Countryside House Electrical Renovation

FExtending power to a garden terrace through trenching, masonry work, and panel integration.

Project Overview

Upgrading infrastructure in a countryside house often involves unique challenges where civil engineering meets electrical design. This project involved extending a lighting circuit to a remote garden area, requiring a full end-to-end execution: from manual excavation and concrete channeling to final wiring and integration into a legacy distribution panel.


Infrastructure & Site Preparation

The primary challenge was the “hidden” part of the project: creating a path for the power through established landscaping.
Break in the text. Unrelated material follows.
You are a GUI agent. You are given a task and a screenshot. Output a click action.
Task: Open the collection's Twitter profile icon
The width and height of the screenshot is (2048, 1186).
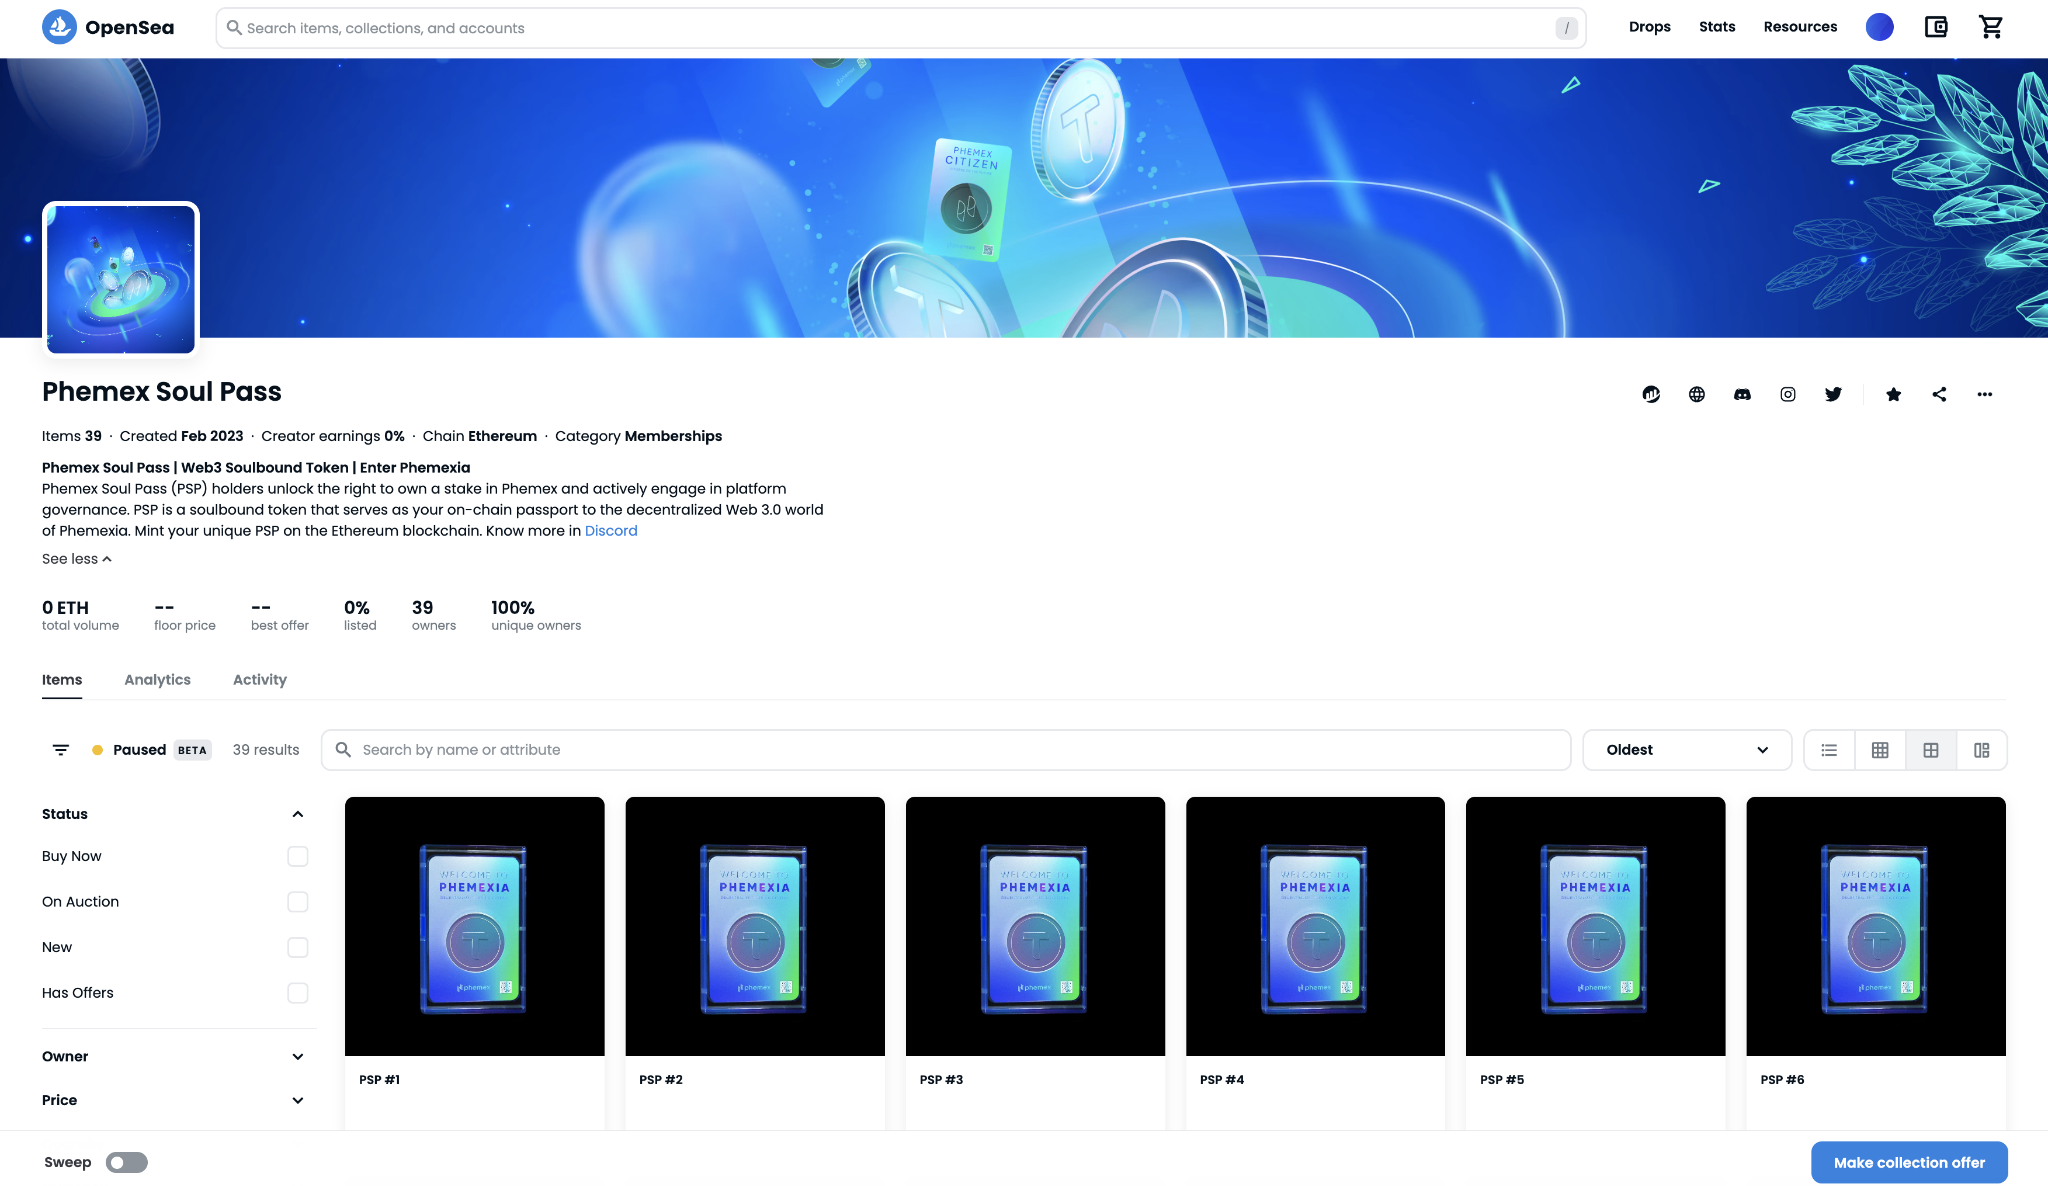click(1835, 394)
  • Trenching: Excavated a path through gravel and soil to a depth sufficient for cable protection.
  • Masonry & Concrete: To maintain the aesthetic of the terrace, I removed existing stone tiles and used a rotary hammer to channel through the concrete sub-base.
  • Conduit Laying: Installed flexible conduits to ensure the longevity of the cables against moisture and mechanical stress before re-laying the tiles.
The progression of site works: from initial trenching to channeling through the concrete terrace.

Electrical Integration

The project required interfacing with the house’s legacy distribution system. This phase focused on safe cable management and reliable terminations.

  • Junction & Control: Installed a new surface-mounted switch and a Schneider Electric junction box.
  • Wiring Standards: Utilized WAGO lever connectors for secure, maintenance-free connections within the junction box, ensuring better reliability than traditional screw terminals in a high-vibration or temperature-variant environment.
  • The “First” vs “Final” Wiring: The project involved a transition from a functional “first-fix” to a polished “second-fix,” ensuring all conduits were properly capped and dressed.
Left: Initial circuit testing. Right: Final organized wiring using WAGO connectors in the junction box.

Legacy System Analysis

Connecting new hardware to a legacy distribution panel requires a careful assessment of existing capacity and safety. The current panel is a hybrid of different generations of circuit breakers (Merlin Gerin, Hager).

The existing house distribution panel, showing a mix of modern and legacy components.

Future Outlook: Panel Modernization

A planned future project for this estate is the full modernization of this distribution panel. The objective is to replace the aging fuse-based remnants and mixed-brand breakers with a unified system, incorporating:

  • Residual Current Devices (RCDs) for enhanced protection.
  • AFDD (Arc Fault Detection) to safeguard the wooden structural elements of the house.
  • Improved Cable Dressing for better thermal management and ease of maintenance.

Final Result

The project concluded with the successful installation of a new, switch-controlled lighting branch that blends into the existing environment.

Final surface-mounted switch installation with conduit trunking.